* What this task involves *
For this exercise, print all of the entries exactly as given.

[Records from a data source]
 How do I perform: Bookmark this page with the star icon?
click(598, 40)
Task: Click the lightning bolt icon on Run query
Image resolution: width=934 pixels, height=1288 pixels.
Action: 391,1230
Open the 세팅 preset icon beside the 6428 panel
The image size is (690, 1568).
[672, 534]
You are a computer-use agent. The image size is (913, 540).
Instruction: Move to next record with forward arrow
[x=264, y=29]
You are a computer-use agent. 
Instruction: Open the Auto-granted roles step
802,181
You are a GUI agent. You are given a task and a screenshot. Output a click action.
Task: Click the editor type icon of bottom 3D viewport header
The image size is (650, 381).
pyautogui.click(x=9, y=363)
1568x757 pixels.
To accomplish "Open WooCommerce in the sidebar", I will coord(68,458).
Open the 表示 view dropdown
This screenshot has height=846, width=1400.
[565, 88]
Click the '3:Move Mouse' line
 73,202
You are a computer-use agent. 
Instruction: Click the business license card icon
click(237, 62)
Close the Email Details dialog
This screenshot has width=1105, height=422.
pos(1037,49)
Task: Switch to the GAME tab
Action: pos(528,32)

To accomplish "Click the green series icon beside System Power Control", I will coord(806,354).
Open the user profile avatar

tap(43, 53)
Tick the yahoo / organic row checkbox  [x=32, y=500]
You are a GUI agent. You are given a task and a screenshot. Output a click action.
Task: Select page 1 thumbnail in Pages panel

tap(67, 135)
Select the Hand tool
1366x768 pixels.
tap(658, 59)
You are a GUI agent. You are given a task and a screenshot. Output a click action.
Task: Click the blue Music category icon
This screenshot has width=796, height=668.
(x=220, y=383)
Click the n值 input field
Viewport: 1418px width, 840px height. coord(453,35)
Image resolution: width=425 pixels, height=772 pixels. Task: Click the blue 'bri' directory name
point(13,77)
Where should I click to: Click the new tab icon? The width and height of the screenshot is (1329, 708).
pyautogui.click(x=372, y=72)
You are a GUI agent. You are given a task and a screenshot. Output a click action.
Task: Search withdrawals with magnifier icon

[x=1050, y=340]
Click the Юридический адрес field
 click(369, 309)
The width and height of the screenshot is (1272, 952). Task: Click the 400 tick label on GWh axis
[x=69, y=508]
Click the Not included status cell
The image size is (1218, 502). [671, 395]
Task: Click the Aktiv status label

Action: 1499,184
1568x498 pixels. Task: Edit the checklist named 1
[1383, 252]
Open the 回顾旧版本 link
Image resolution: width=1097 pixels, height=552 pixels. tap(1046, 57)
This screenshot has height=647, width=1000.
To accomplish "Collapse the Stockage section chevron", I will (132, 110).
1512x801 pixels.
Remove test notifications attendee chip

* Answer *
 How do I perform: Bookmark this page with the star icon?
click(598, 40)
Task: Click the lightning bolt icon on Run query
Image resolution: width=934 pixels, height=1288 pixels.
Action: 391,1230
Open the 세팅 preset icon beside the 6428 panel
The image size is (690, 1568).
[672, 534]
You are a computer-use agent. The image size is (913, 540).
Instruction: Move to next record with forward arrow
[x=264, y=29]
You are a computer-use agent. 
Instruction: Open the Auto-granted roles step
802,181
You are a GUI agent. You are given a task and a screenshot. Output a click action.
Task: Click the editor type icon of bottom 3D viewport header
The image size is (650, 381).
pyautogui.click(x=9, y=363)
1568x757 pixels.
To accomplish "Open WooCommerce in the sidebar", I will coord(68,458).
Open the 表示 view dropdown
This screenshot has height=846, width=1400.
[565, 88]
Click the '3:Move Mouse' line
 73,202
You are a computer-use agent. 
Instruction: Click the business license card icon
click(237, 62)
Close the Email Details dialog
This screenshot has width=1105, height=422.
pos(1037,49)
Task: Switch to the GAME tab
Action: pos(528,32)

To accomplish "Click the green series icon beside System Power Control", I will coord(806,354).
Open the user profile avatar

tap(43, 53)
Tick the yahoo / organic row checkbox  [x=32, y=500]
You are a GUI agent. You are given a task and a screenshot. Output a click action.
Task: Select page 1 thumbnail in Pages panel

tap(67, 135)
Select the Hand tool
1366x768 pixels.
tap(658, 59)
You are a GUI agent. You are given a task and a screenshot. Output a click action.
Task: Click the blue Music category icon
This screenshot has width=796, height=668.
(x=220, y=383)
Click the n值 input field
Viewport: 1418px width, 840px height. coord(453,35)
Image resolution: width=425 pixels, height=772 pixels. Task: Click the blue 'bri' directory name
point(13,77)
Where should I click to: Click the new tab icon? The width and height of the screenshot is (1329, 708).
pyautogui.click(x=372, y=72)
You are a GUI agent. You are given a task and a screenshot. Output a click action.
Task: Search withdrawals with magnifier icon

[x=1050, y=340]
Click the Юридический адрес field
 click(369, 309)
The width and height of the screenshot is (1272, 952). Task: Click the 400 tick label on GWh axis
[x=69, y=508]
Click the Not included status cell
The image size is (1218, 502). [671, 395]
Task: Click the Aktiv status label

Action: 1499,184
1568x498 pixels. Task: Edit the checklist named 1
[1383, 252]
Open the 回顾旧版本 link
Image resolution: width=1097 pixels, height=552 pixels. tap(1046, 57)
This screenshot has height=647, width=1000.
To accomplish "Collapse the Stockage section chevron", I will (132, 110).
1512x801 pixels.
Remove test notifications attendee chip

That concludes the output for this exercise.